August 22, 2007 at 9:42 am
Hi,
I try to extract number from a string, is there a SQL Server function to do that? If not, how to get such function?
Thanks a lot
August 22, 2007 at 9:56 am
I'm sure you will find as many methods to do this as there are developers/DBAs, but this should work for you. Feel free to put this into a UDF for ease of use.
DECLARE @string varchar(100)
SET @string = 'sk123;fja4567afj;as890'
WHILE PATINDEX('%[^0-9]%',@string) <> 0
SET @string = STUFF(@string,PATINDEX('%[^0-9]%',@string),1,'')
SELECT @string
August 22, 2007 at 10:01 am
Actually in my case I need to select street number from a address string, which means if the string is '1234 dummy789 road', I only want to get '1234', not '1234789'.
Thanks
August 22, 2007 at 10:04 am
OK, so can you define in English exactly what you want? Are you looking for all numeric characters prior to the first blank character ' '? Or all numeric characters prior to the first non-numeric?

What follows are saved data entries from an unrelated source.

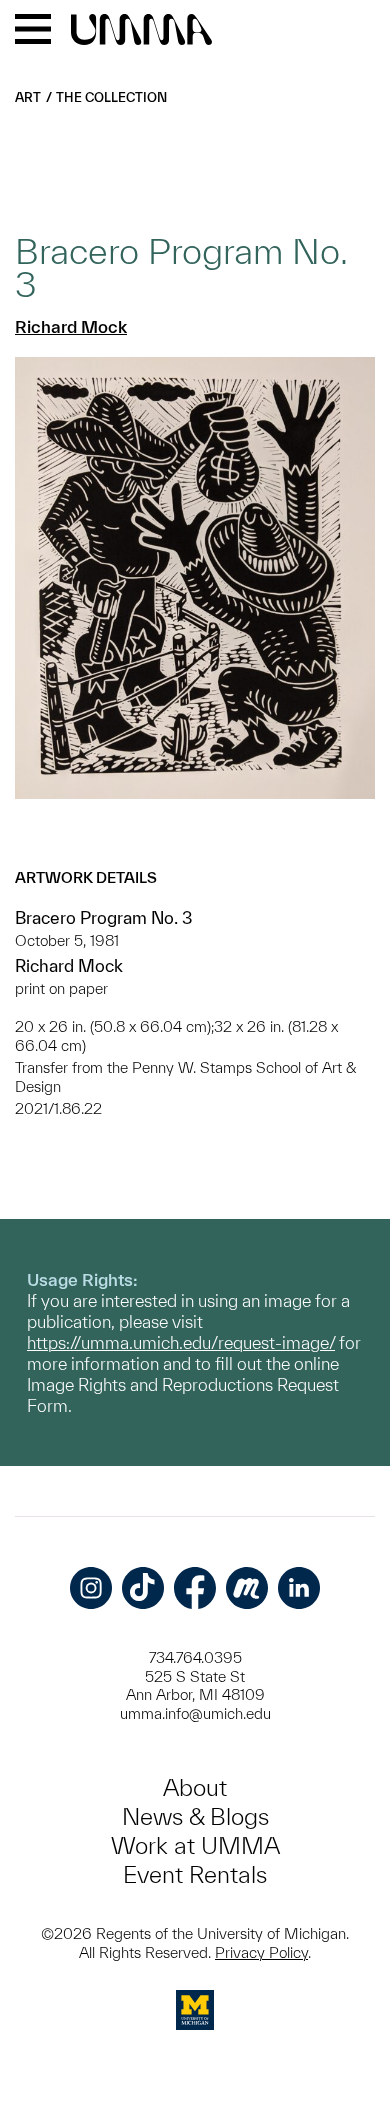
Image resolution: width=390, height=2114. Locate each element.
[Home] (141, 31)
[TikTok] (143, 1588)
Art (28, 97)
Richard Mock (71, 326)
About (195, 1787)
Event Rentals (195, 1874)
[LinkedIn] (299, 1588)
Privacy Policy (261, 1952)
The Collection (111, 97)
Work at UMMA (195, 1845)
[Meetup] (247, 1588)
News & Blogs (195, 1816)
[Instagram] (91, 1588)
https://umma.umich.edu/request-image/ (181, 1342)
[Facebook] (195, 1588)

August 22, 2007 at 10:07 am
all numeric characters prior to the first blank character
August 22, 2007 at 10:19 am
DECLARE @string varchar(100)
SET @string = '12345 Test Address Dr.'
SELECT LEFT(@String,CHARINDEX(' ', @string))
August 22, 2007 at 10:24 am
Here it is with the PATINDEX used also:
DECLARE @string varchar(100)
SET @string = '12345 Test Address Dr.'
SELECT LEFT(@String,CHARINDEX(' ', @string)),
LEFT(@string,PATINDEX('%[^0-9]%',@string))
August 23, 2007 at 5:55 am
Not sure if this process could ever by 100% accurate, there will always be some clever dick who sticks random characters and numbers into a house name for example, there are also going to be addresses where the house number is prefixed with "Number" or "No." or a flat with the number 12A etc.
The following should find the first occurrence of a number in a string, although there is never going to be a guarantee that this is the house number.
DECLARE @string varchar(100),
@start int,
@end int,
@len int
SET @string = 'the hollies 12345 Test Address Dr.'
set @string = replace(@string, ' ' , '')
set @len = len(@string)
set @start = PATINDEX('%[0-9]%',@string)
set @end = PATINDEX('%[^0-9]%',substring(@string, @start, @len))-1
print substring(@string, @start, @end)
August 23, 2007 at 8:00 am
Fishbarnriots has a good point. (what is with that nickname?)
To get close to 100%, I'd actually go through a cleaning process. See if you can wipe out stuff before the house number. You may find some other cases and I'd actually recommend extracting this into a temp or working table (or new column) and running a few through a few passes to get it down to just the house number.
If you are using this for some other process regularly, I'd actually see if you could add a new column to store this.
November 15, 2007 at 1:22 pm
I was just reading thru this thread and I have a similar issue. I'm trying to extract the number string from a StarRating of Hotels column. For example the column currently has
StarRating:
0
1
1.5
NA
2
2 STAR
3.00
4-STAR
4
NULL
What I would like to see as the results in this column is:
0
1
1.5
0
2
2
0
3.00
4
4
0
And if possible replace the blank,NA and NULL with 0.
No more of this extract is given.